#### EXERCISE GOAL
Without any images, write the listing below out word for word.
----- DATA UNDER STUDY
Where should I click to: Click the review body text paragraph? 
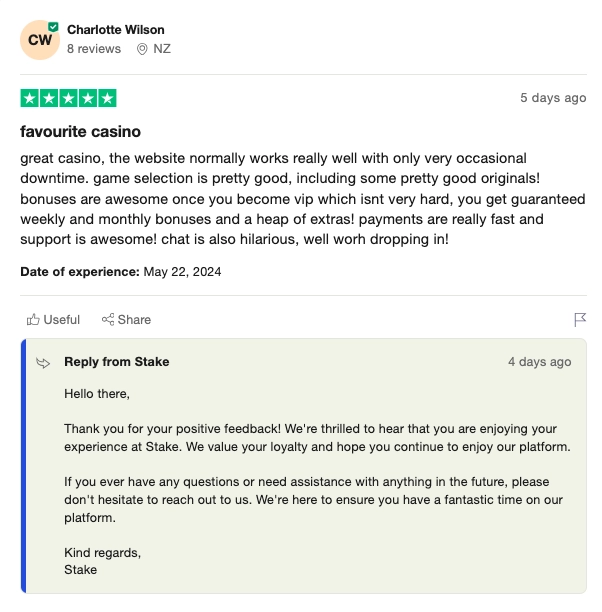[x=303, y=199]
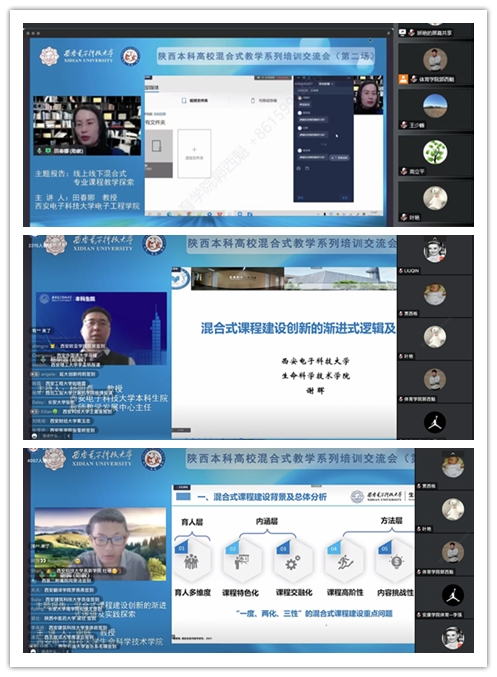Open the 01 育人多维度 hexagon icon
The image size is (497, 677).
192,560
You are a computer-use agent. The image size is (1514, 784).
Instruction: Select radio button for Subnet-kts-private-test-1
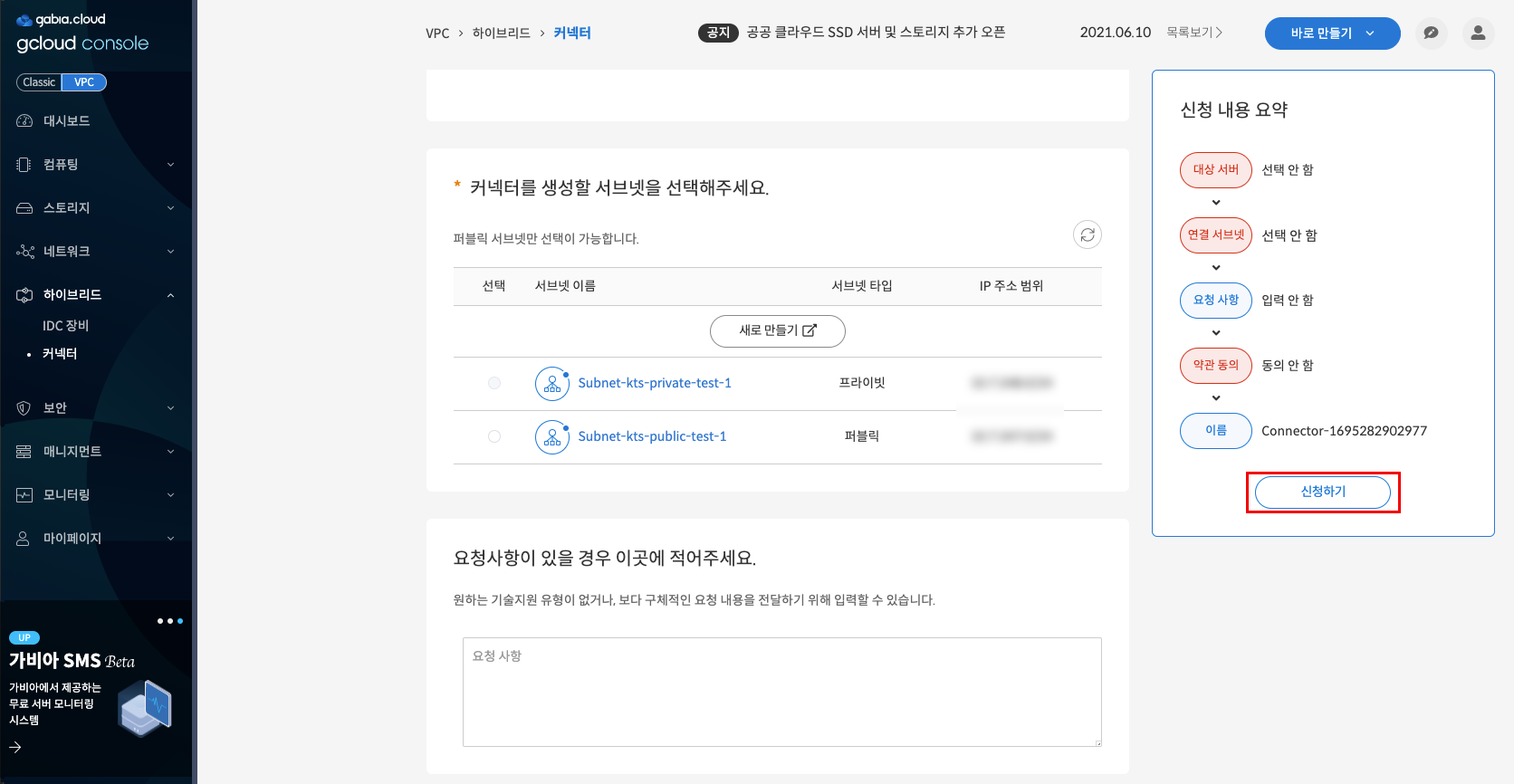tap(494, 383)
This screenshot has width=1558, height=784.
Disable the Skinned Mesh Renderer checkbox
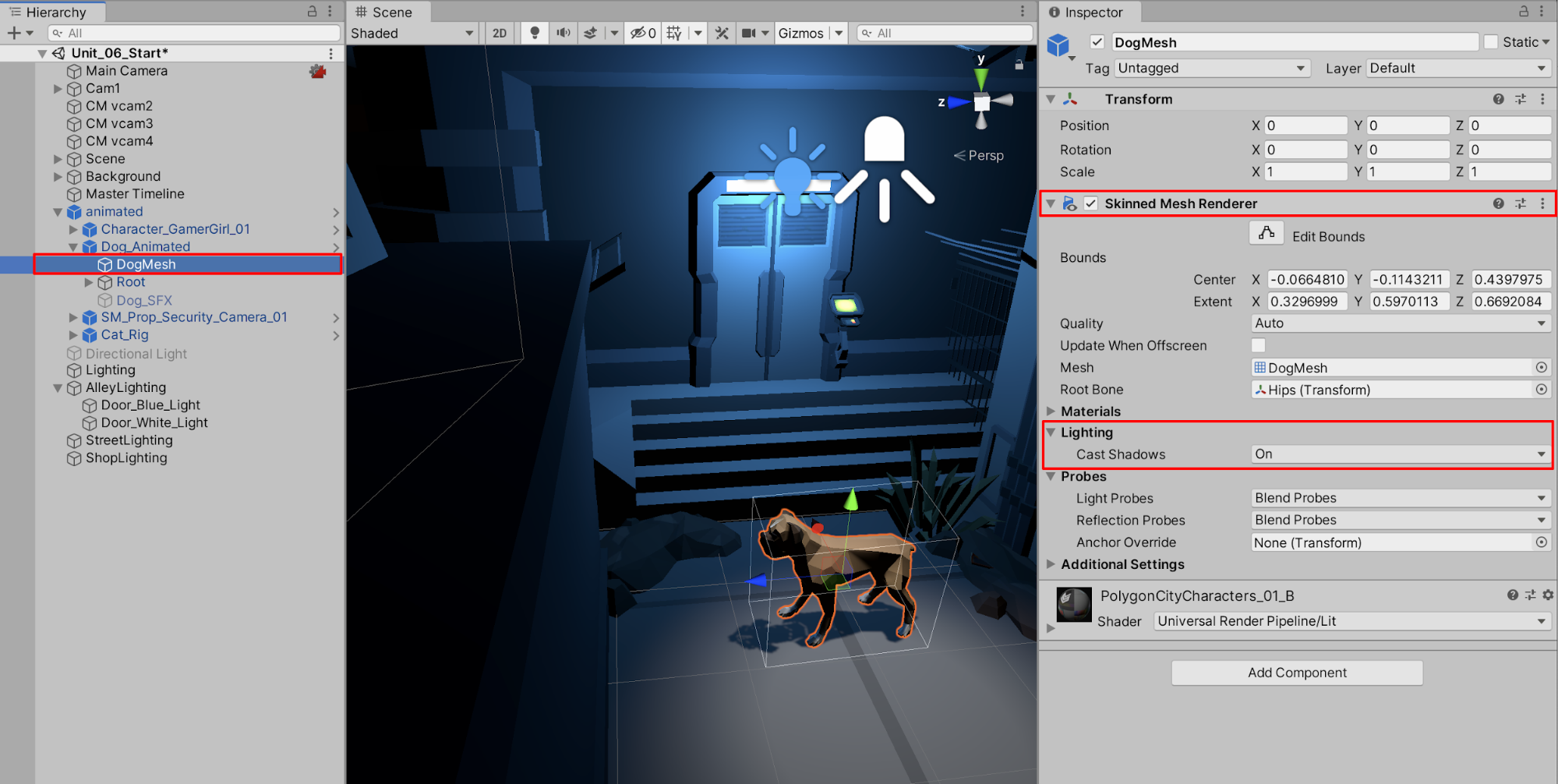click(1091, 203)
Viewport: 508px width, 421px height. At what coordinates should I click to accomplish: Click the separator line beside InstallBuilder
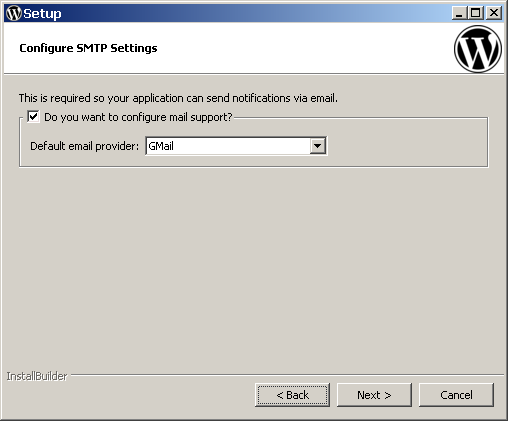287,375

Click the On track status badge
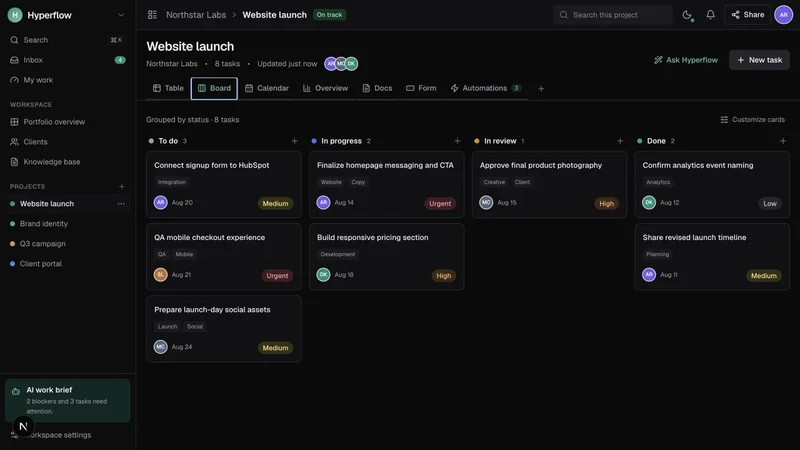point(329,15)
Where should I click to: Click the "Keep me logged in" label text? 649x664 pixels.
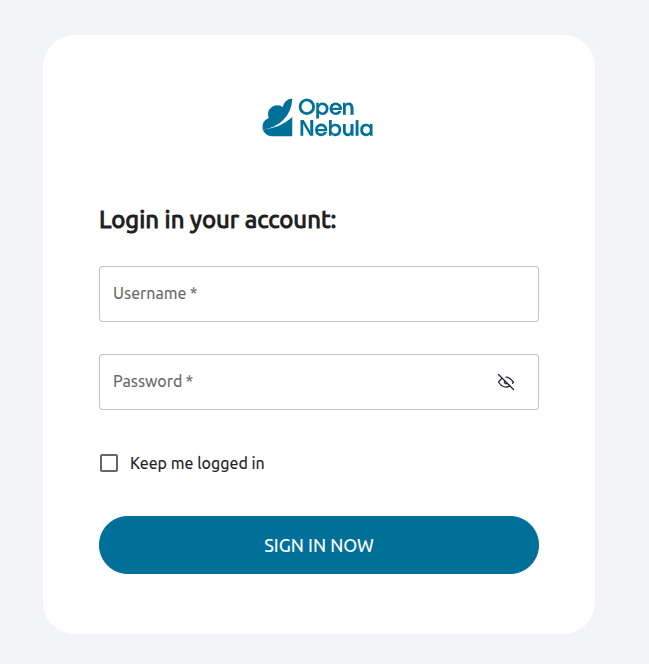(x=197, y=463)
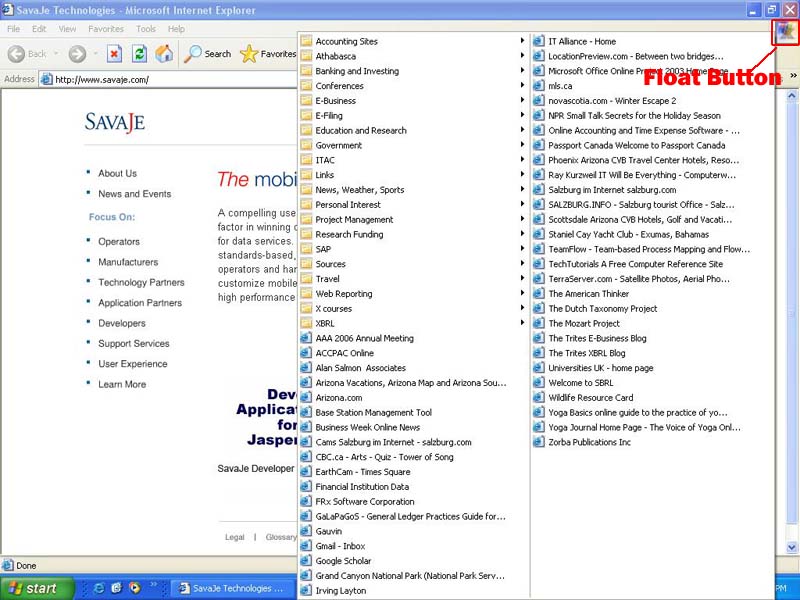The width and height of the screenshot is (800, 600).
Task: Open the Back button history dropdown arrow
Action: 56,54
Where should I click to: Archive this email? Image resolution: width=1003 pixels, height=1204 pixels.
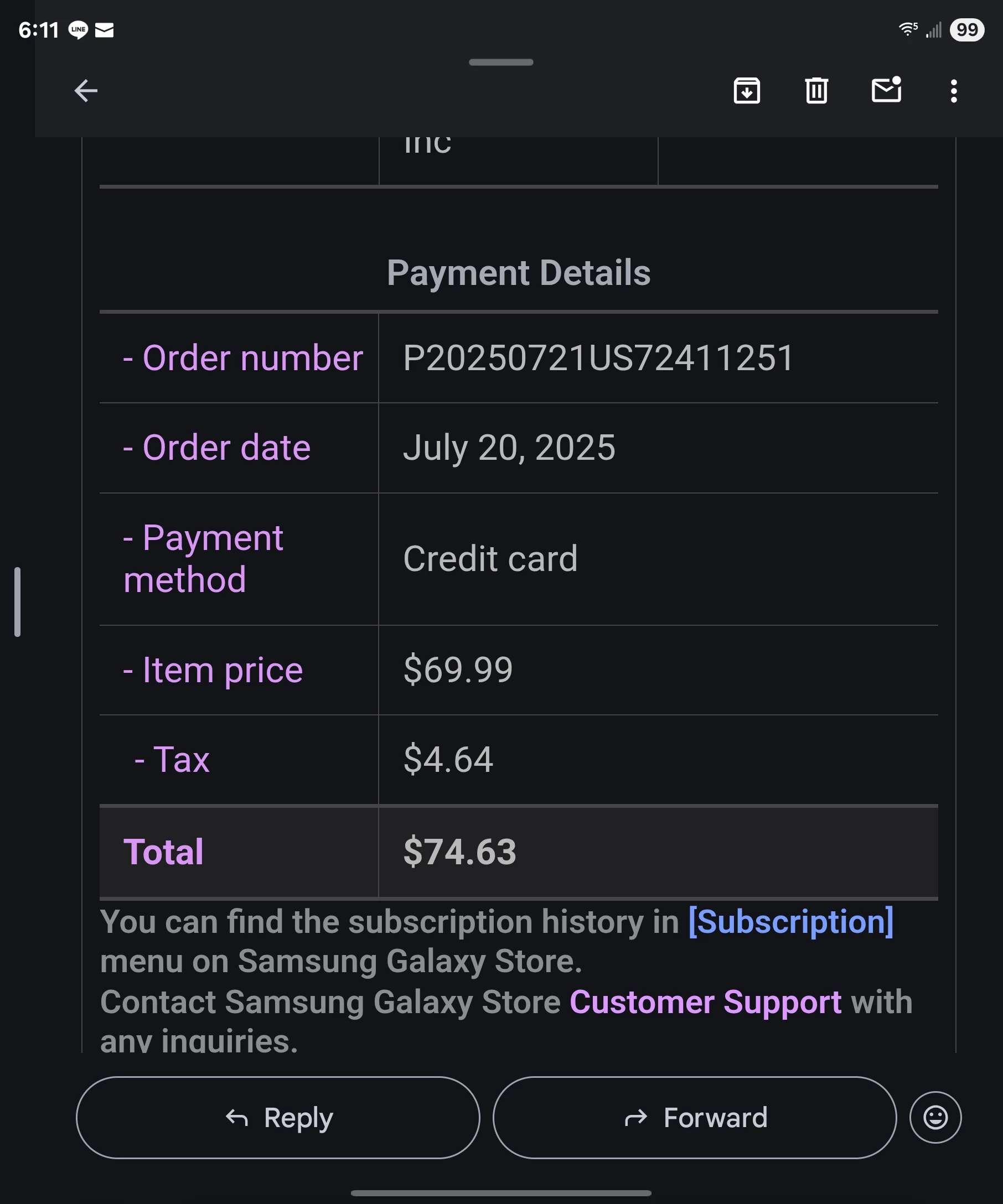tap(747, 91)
----------
#### RESPONSE FOR THIS EXERCISE
Where should I click to: Click the review body text paragraph? 
[x=303, y=199]
Open the 01 育人多维度 hexagon icon
The image size is (497, 677).
192,560
You are a computer-use agent. The image size is (1514, 784).
Instruction: Select radio button for Subnet-kts-private-test-1
tap(494, 383)
This screenshot has width=1558, height=784.
Disable the Skinned Mesh Renderer checkbox
click(1091, 203)
Viewport: 508px width, 421px height. At what coordinates should I click to accomplish: Click the separator line beside InstallBuilder
287,375

Click the On track status badge
point(329,15)
Where should I click to: Click the "Keep me logged in" label text? 649x664 pixels.
(x=197, y=463)
The width and height of the screenshot is (800, 600).
Task: Open the Back button history dropdown arrow
Action: 56,54
Where should I click to: Archive this email? Image resolution: width=1003 pixels, height=1204 pixels.
tap(747, 91)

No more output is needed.